Aero Club members are also worried because KCAA staff have little knowledge about ultralight aircraft, parachuting, gliders, Light Sport Aircraft, Ballooning, Agricultural Aviation, Helicopter Lifting, etc. These subjects were discussed and amendments agreed with the KCAA counterparts on the "Koech Committee", but in the final version of the Regulations, the KCAA simply left them out. "They listen politely, but at the end, they simply do whatever they want, or they use that tried and tested method of conflict resolution - keep mum and do nothing".
KCAA drafters of the KCARS maintain that it is not necessary to have knowledge about specialized aviation disciplines and state that they will hire experts in these fields to enforce the rules. That may be so, but stakeholders are concerned that the costs for the convoluted enforcement bureaucracy will have to be borne by operators.
The method chosen by KCAA to introduce the KCARS without seeking consensus with the operators and pilots is not likely to be accepted meekly. It is not clear why the Ministry of Transport formed a Stakeholder-KCAA Committee to review the KCARS and did not let this Committee complete its work.
TAXIING ACCIDENT AT WILSON CONFIRMS
Earlier in 2007, the Aero Club and the KAOAO had submitted a 45 page study and Powerpoint presentation to the KAA, suggesting that the taxiing to the inspection at the Terminal be abolished. Constructive options for security checks were suggested. So far, the KAA has not responded to the document, but a Committee had been set up by KAA to study ways and means of "reducing congestion" at the Terminal.
The practice of taxiing to the Terminal, where boarding and disembarking passengers walk around aircraft with turning propellers, costs air operators collectively some $ 10,000 per day.

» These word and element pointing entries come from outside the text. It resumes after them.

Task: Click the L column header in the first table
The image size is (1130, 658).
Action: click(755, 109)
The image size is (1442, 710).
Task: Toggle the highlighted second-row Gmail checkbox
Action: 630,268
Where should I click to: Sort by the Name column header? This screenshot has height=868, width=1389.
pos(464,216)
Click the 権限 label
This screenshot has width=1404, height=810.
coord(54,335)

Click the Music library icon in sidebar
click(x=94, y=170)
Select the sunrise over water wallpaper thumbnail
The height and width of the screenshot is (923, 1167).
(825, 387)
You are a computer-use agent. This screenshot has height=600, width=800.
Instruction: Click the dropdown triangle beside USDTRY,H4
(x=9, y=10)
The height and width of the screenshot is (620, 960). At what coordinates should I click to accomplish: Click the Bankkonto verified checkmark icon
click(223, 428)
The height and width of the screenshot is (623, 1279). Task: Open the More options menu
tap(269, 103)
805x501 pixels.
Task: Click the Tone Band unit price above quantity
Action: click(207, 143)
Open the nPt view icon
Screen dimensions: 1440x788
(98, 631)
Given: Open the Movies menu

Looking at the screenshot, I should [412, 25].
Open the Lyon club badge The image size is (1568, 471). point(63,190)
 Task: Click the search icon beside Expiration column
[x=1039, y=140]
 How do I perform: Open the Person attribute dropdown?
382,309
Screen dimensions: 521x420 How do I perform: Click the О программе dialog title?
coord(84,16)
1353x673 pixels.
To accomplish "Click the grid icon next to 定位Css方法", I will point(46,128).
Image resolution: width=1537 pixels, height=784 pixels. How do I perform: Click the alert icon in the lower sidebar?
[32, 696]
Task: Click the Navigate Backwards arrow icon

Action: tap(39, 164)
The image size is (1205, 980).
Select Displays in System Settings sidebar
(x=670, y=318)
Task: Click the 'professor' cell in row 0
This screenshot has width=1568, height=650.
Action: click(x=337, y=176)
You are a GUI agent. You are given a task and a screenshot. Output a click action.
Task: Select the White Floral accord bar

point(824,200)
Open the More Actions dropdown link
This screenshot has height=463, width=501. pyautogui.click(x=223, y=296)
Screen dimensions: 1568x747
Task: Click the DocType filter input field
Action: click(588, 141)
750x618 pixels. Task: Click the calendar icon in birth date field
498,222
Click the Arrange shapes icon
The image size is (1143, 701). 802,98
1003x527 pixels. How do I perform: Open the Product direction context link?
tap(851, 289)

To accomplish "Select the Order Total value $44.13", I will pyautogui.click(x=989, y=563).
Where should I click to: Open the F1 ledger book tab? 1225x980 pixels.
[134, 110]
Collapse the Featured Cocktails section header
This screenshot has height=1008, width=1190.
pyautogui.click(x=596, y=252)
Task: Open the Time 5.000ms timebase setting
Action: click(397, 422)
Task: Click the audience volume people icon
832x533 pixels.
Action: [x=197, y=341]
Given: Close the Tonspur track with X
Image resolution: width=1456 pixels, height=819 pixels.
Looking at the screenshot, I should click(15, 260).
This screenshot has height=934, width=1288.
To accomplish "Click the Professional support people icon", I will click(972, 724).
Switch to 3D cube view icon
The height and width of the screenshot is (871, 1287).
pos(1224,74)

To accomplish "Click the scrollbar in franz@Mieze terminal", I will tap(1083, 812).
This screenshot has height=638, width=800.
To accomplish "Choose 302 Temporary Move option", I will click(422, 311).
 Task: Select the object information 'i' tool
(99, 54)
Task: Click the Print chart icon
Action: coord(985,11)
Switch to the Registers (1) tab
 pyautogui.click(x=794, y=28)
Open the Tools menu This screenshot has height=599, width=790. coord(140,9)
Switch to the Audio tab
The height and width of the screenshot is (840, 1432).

Air Traffic Controllers are also affected, because they spend a high percentage of their time and attention on monitoring aircraft that are "driving around" needlessly on Wilson Airport.
With the accident, the worst fears of air operators have come true. They have requested a meeting with Managing Director of KAA, George Muhoho, to try and obtain his agreement to waive the taxiing requirement. Air Operators have proven in their studies that only aircraft above an All-up Weight of 5700 kg, and aircraft on regularly-scheduled flights or international flights, should have to taxi to the Terminal for an inspection and for boarding/disembarking of passengers. So far, this international rule has failed to come to the attention of the Kenya Government agencies that have created the mandate.